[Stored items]
****************
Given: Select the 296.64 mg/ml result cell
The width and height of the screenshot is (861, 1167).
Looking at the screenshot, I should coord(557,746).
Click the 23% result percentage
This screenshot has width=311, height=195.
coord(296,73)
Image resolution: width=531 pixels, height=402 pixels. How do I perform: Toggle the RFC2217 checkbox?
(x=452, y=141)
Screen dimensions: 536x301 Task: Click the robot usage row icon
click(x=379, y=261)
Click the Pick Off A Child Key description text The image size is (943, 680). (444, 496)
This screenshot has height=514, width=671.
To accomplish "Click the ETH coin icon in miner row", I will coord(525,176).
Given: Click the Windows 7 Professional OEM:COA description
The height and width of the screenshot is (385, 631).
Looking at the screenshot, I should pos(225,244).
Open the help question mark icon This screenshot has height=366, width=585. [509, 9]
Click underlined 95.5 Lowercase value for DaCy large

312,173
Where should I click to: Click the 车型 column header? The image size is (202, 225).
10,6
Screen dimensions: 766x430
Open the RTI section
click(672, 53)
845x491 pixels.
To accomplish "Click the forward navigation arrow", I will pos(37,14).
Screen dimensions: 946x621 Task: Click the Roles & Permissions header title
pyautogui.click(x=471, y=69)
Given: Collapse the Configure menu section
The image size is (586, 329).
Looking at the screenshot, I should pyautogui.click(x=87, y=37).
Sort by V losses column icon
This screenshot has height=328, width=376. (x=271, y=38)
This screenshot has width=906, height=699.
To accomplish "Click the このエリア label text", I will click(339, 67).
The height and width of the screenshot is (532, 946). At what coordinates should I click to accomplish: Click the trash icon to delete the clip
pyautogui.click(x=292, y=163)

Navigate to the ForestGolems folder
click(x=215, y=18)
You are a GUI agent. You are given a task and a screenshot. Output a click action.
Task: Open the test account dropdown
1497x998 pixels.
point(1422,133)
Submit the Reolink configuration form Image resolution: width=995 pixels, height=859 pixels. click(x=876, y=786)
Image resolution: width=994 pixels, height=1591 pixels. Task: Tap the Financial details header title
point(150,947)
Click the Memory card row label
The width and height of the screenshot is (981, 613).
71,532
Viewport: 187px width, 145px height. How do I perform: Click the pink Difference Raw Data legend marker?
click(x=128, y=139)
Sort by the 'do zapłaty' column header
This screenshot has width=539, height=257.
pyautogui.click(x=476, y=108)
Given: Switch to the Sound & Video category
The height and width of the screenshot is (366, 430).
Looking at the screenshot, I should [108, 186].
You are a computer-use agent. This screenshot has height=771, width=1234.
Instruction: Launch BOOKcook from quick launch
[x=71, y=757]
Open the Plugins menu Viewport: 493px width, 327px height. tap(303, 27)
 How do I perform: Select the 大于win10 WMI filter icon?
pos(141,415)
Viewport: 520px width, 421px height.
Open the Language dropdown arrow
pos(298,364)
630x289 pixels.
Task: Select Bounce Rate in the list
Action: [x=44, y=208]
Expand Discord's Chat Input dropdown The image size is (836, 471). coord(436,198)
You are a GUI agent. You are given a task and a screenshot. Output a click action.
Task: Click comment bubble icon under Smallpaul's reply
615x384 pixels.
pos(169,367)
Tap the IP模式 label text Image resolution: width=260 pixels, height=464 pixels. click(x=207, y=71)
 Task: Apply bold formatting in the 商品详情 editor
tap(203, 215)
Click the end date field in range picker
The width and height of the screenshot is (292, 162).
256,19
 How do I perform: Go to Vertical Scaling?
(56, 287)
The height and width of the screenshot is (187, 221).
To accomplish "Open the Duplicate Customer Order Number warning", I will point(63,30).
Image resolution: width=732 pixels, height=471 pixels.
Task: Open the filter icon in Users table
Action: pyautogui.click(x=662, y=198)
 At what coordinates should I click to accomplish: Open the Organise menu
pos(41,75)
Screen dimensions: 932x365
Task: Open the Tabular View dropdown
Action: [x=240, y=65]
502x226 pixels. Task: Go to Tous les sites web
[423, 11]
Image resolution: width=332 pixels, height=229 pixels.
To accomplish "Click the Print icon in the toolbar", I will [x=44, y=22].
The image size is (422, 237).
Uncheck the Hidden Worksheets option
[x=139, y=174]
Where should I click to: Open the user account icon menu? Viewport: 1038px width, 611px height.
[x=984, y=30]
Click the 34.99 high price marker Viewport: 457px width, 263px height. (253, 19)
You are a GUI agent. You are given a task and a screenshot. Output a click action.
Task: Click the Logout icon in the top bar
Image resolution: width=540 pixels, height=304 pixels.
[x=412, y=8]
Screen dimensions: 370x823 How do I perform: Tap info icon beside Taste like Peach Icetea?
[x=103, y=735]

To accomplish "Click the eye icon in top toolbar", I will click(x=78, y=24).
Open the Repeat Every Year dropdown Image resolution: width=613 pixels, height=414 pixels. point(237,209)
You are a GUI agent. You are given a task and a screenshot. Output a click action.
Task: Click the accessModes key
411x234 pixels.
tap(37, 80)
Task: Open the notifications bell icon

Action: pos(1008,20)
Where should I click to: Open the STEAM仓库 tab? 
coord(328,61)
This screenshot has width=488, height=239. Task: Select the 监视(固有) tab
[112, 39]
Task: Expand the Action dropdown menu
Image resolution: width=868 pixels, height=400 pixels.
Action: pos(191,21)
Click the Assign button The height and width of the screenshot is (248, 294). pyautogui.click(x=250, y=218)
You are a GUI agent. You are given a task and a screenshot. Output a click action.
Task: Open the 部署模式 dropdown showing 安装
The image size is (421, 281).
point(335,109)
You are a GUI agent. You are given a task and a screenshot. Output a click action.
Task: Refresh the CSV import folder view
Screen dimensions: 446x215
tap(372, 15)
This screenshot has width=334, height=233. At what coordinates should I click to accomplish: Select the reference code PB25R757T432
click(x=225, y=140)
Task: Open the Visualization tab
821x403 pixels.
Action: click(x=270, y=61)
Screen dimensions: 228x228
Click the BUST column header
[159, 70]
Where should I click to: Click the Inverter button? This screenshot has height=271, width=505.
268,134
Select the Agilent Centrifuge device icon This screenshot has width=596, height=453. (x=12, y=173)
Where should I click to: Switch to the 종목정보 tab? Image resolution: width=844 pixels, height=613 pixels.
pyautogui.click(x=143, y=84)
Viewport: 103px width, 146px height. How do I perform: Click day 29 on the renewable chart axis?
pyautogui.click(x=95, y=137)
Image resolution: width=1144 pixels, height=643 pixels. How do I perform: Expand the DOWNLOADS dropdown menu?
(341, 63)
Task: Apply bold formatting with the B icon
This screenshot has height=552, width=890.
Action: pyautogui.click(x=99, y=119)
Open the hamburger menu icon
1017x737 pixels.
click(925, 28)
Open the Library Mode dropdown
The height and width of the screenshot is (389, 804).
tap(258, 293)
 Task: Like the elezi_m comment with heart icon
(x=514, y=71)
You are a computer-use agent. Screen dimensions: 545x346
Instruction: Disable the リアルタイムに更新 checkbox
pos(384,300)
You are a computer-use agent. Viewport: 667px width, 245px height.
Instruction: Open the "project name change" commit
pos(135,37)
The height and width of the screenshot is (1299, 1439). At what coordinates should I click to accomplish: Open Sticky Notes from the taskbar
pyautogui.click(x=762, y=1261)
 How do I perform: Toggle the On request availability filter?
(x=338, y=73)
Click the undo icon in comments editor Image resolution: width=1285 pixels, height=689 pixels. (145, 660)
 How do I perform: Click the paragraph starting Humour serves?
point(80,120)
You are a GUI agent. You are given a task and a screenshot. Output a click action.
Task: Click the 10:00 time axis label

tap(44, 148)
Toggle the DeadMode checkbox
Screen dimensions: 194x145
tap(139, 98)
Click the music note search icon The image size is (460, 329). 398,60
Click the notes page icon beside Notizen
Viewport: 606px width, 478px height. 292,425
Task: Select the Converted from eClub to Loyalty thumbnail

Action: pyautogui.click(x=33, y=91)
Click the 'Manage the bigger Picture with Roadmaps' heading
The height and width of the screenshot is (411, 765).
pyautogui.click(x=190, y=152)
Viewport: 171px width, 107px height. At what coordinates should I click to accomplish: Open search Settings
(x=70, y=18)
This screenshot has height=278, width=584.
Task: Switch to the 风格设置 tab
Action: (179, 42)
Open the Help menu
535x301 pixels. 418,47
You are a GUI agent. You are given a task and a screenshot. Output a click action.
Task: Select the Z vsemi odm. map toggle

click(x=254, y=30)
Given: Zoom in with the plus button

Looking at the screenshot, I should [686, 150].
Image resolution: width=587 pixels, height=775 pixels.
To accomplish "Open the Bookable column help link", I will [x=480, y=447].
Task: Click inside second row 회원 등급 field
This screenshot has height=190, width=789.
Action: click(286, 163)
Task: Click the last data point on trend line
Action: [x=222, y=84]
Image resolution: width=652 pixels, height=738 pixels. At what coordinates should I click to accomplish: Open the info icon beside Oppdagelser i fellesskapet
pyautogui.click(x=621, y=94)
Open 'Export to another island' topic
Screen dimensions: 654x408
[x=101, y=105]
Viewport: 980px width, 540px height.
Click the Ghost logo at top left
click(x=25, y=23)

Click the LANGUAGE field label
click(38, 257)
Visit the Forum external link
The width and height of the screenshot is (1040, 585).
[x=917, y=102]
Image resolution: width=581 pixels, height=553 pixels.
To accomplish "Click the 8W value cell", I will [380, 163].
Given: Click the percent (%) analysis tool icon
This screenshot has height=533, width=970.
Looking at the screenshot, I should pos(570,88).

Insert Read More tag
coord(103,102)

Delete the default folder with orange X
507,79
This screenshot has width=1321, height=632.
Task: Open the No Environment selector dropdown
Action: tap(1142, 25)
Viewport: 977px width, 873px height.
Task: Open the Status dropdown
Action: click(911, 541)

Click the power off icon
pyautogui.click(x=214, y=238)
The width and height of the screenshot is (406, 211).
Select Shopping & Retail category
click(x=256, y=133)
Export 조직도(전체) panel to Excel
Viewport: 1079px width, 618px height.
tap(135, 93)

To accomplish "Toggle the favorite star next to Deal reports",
****************
An exact, complete copy of the lines above from the one with "411x234 pixels." through the one with "Task: Open the 部署模式 dropdown showing 安装" is the whole answer.

411x234 pixels.
tap(37, 80)
Task: Open the notifications bell icon

Action: pos(1008,20)
Where should I click to: Open the STEAM仓库 tab? 
coord(328,61)
This screenshot has width=488, height=239. Task: Select the 监视(固有) tab
[112, 39]
Task: Expand the Action dropdown menu
Image resolution: width=868 pixels, height=400 pixels.
Action: pos(191,21)
Click the Assign button The height and width of the screenshot is (248, 294). pyautogui.click(x=250, y=218)
You are a GUI agent. You are given a task and a screenshot. Output a click action.
Task: Open the 部署模式 dropdown showing 安装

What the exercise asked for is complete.